Super Bowl CommercialsAre You Ready for Some Super Bowl Commercials? And Football, Too.

Well Studio 602ers, it’s almost that time once more.

Time to bust out your game face, time to gather round the sofa, time to consume your weight in fried mozzarella sticks and buffalo wings and time to cheer on players at the top of their game as they throw the best that they’ve got at their equally-matched foes.

Oh, and apparently there will be a football game at some point as well.

I’m not a big football person, but like many, I am a fan of Super Bowl commercials. The challenge of presenting a memorable, compelling narrative in chunks of thirty to sixty seconds is daunting enough, but when you add in 111 million viewers (the total US viewership alone in 2011), the task is dang near herculean.

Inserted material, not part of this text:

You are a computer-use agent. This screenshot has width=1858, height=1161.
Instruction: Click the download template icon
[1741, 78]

And while any artist would panic at the thought of their work being viewed and criticized by over one hundred million people, the creative types behind Super Bowl advertisements face another hurdle: cost. While the perils of finance are familiar to all artists, thirty-second advertising slots for the 2012 Super Bowl sold for up to $3.5 million dollars a chunk.

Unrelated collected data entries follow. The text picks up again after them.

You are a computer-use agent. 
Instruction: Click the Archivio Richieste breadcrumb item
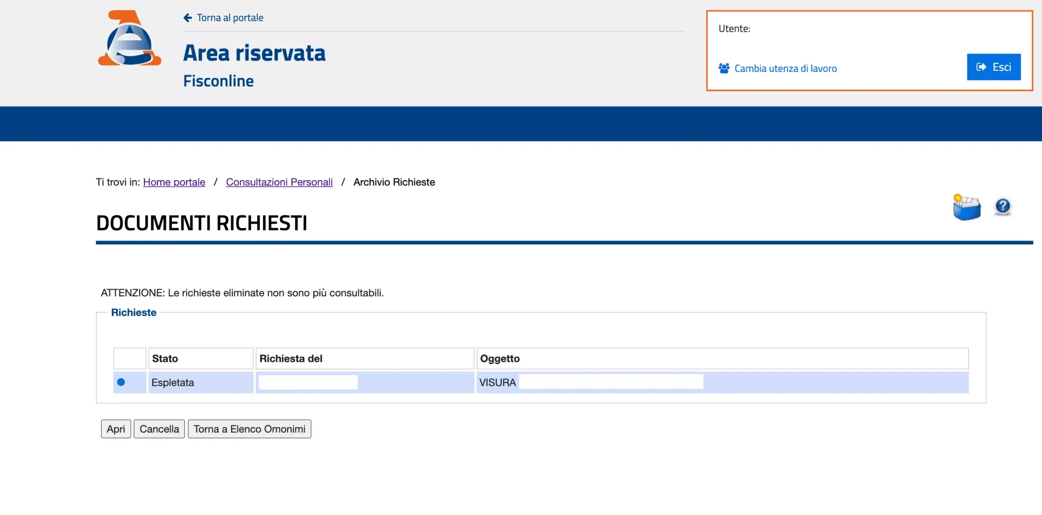click(x=393, y=182)
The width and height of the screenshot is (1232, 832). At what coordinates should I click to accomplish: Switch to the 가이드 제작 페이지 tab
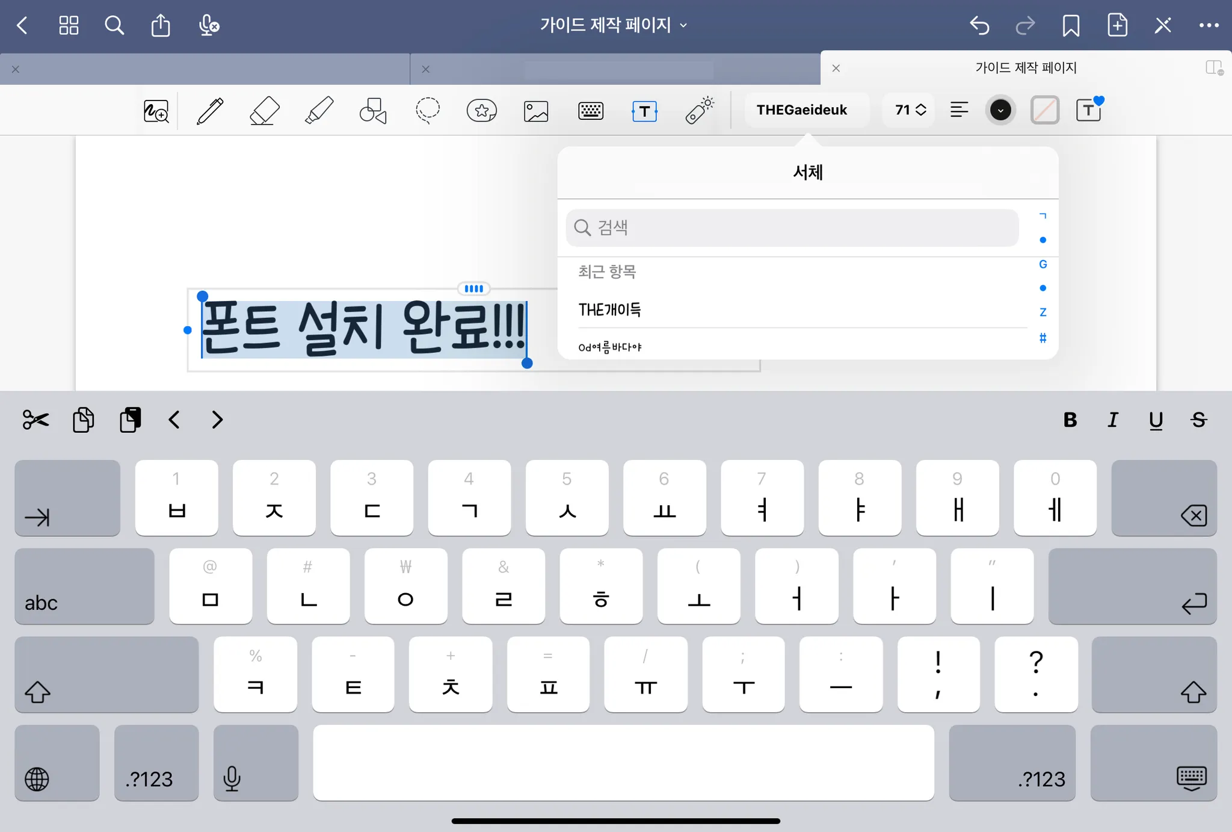pos(1025,67)
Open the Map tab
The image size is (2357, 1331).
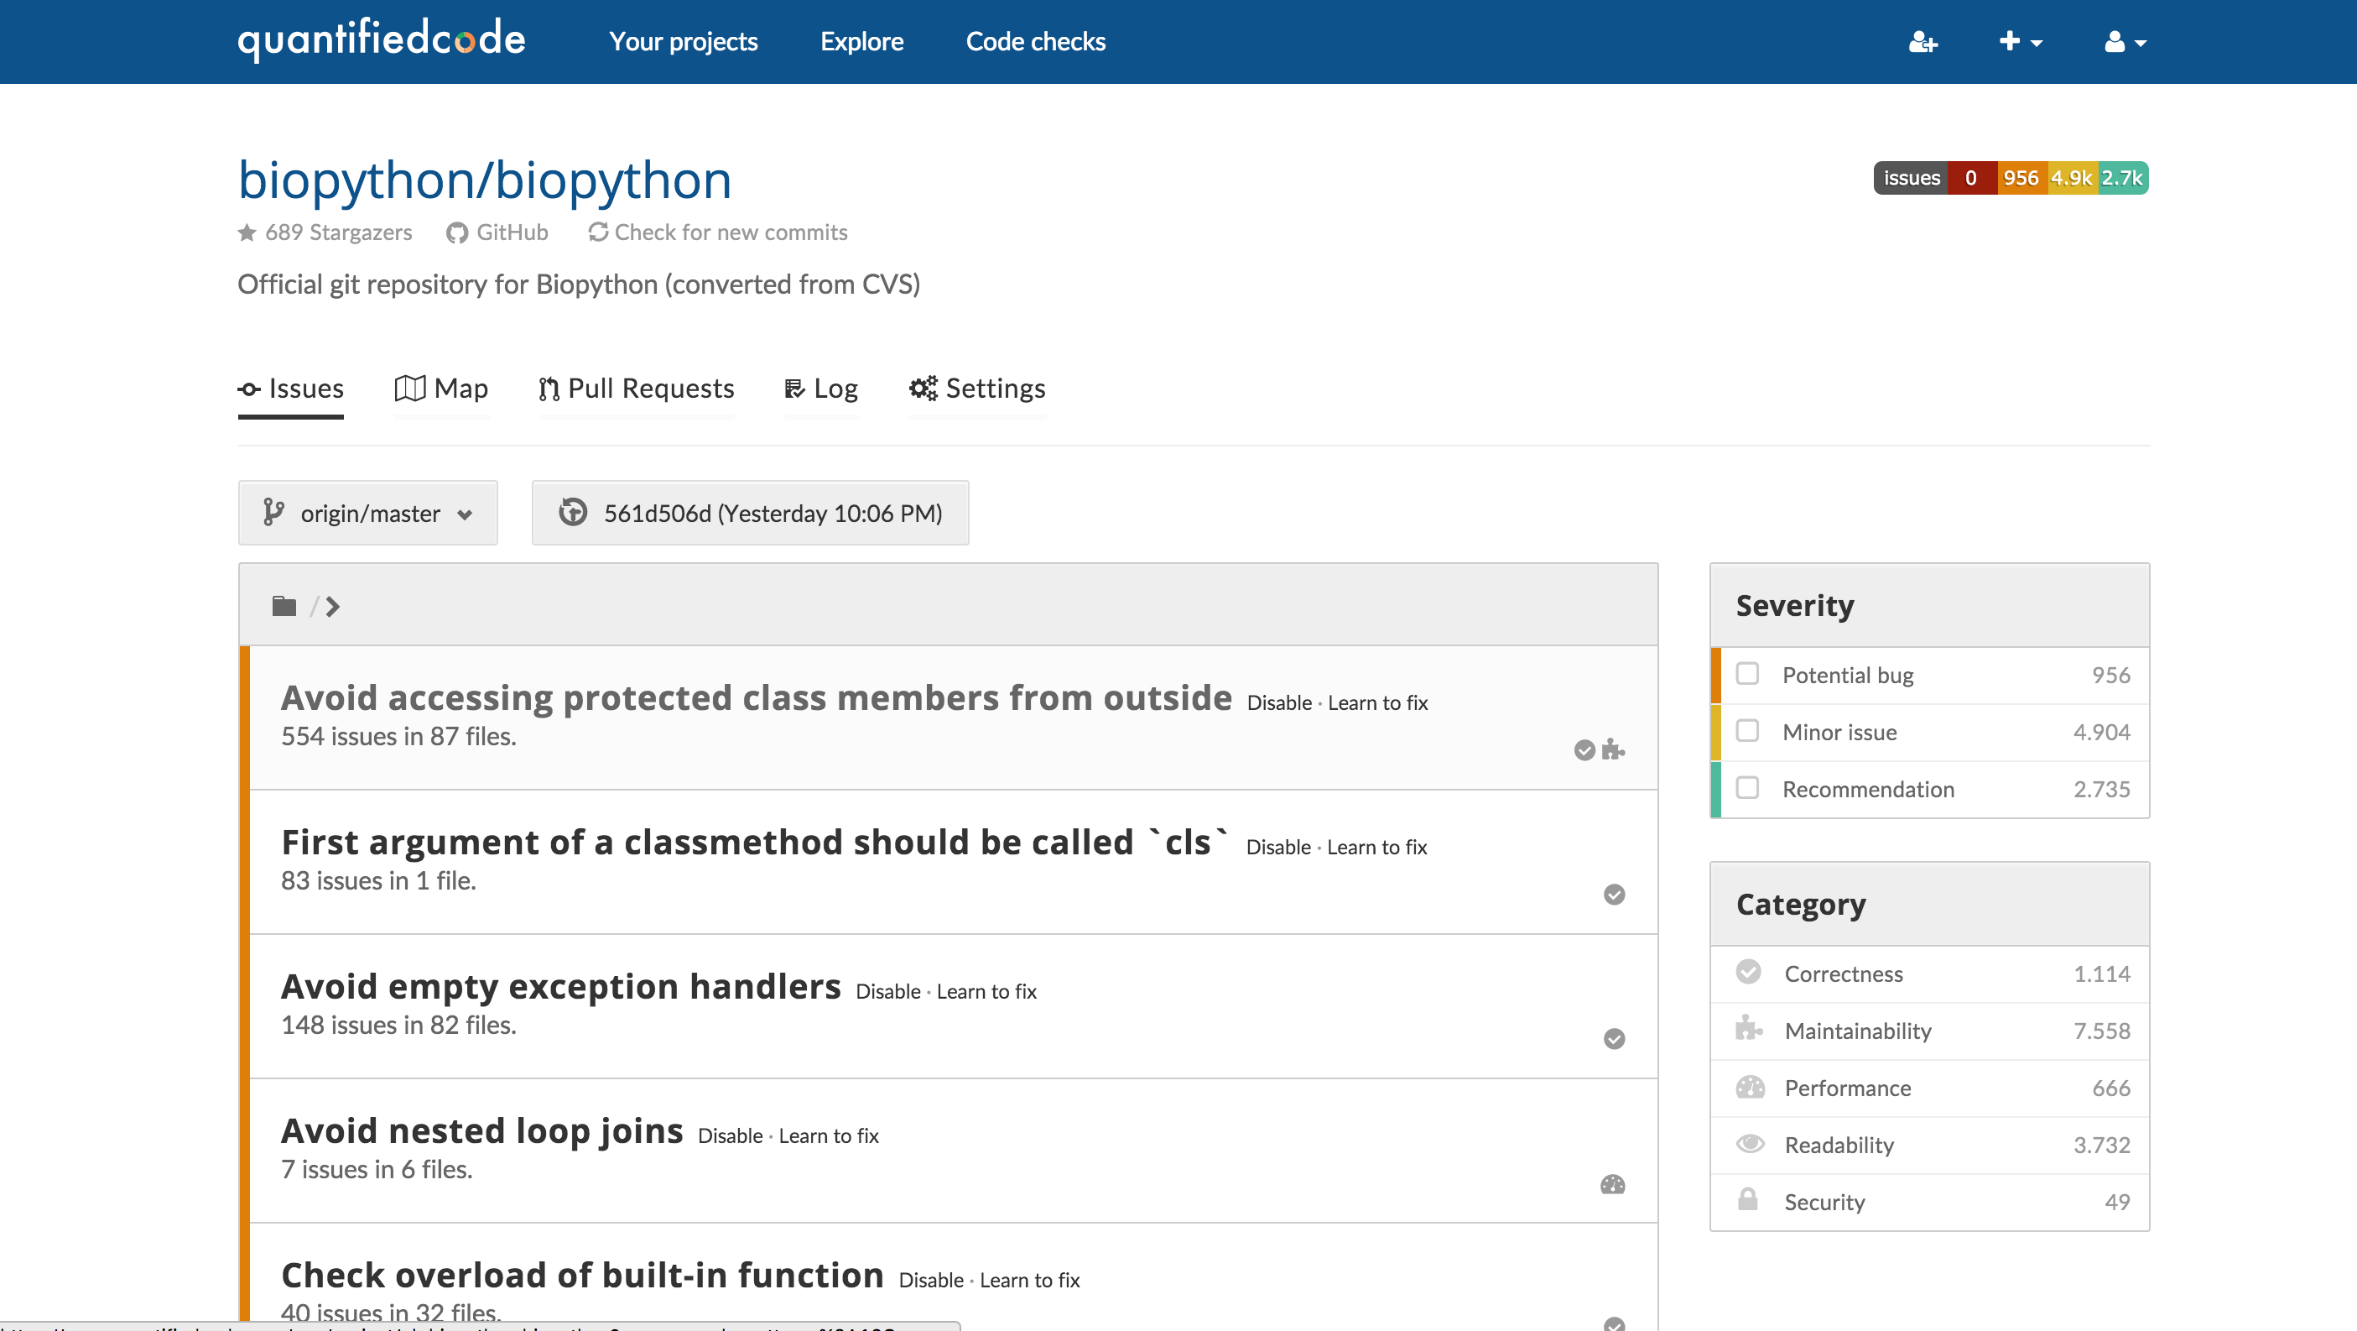(442, 388)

I don’t even have a horse in this race, and I am hyperventilating at the thought.

Some might scoff at the above assertion that the admeisters behind the Super Bowl advertisements are artists, but I stick by that appellation. The tension between art and commerce is always present, and when we ask if commerce is art, it becomes even more difficult to divine. You’ll have one group up in arms at the mere thought that something that blatantly sells a product could ever be art, while others will roll their eyes and point to all of those vintage travel and liquor posters that people hang in their houses as artwork. Then it comes down to what you consider “art,” and after that it gets messy, especially if you are knee-deep in Super Bowl.

For my money, advertising can be art, and vice-versa. I’m especially drawn to art that creates an experience or conveys a narrative beyond the surface, and I’m drawn to the same thing in advertising. Take last year’s break-out ad for Volkswagon, in which a little boy in a Darth Vader mask stomps through his house, attempting to use “The Force” to move household objects. He finally succeeds in using his powers to start the family Volkswagon, with a little help from dad and the fancy automatic controller doo-hickey (highly technical term, that).

High art? No. But it told a compelling narrative with an impact that was far more universal than selling any particular car or product. We all were kids once, and remember how powerless that felt at times. Darth Vader may have given us nightmares, but he was big, strong, and probably didn’t have a bed time, therefore a little part of us wanted to be him. For a second, we were that little kid again, and when he gained phenomenal cosmic powers, so did we. And it was pretty cool.

What would a Blackwing Super Bowl advertisement look like? I’d like to think it would pay homage to the legends who came before, perhaps incorporating the accomplishments of the Blackwing artists we’ve highlighted previously. How it ends, of course, would be up to you and the next generation of legends.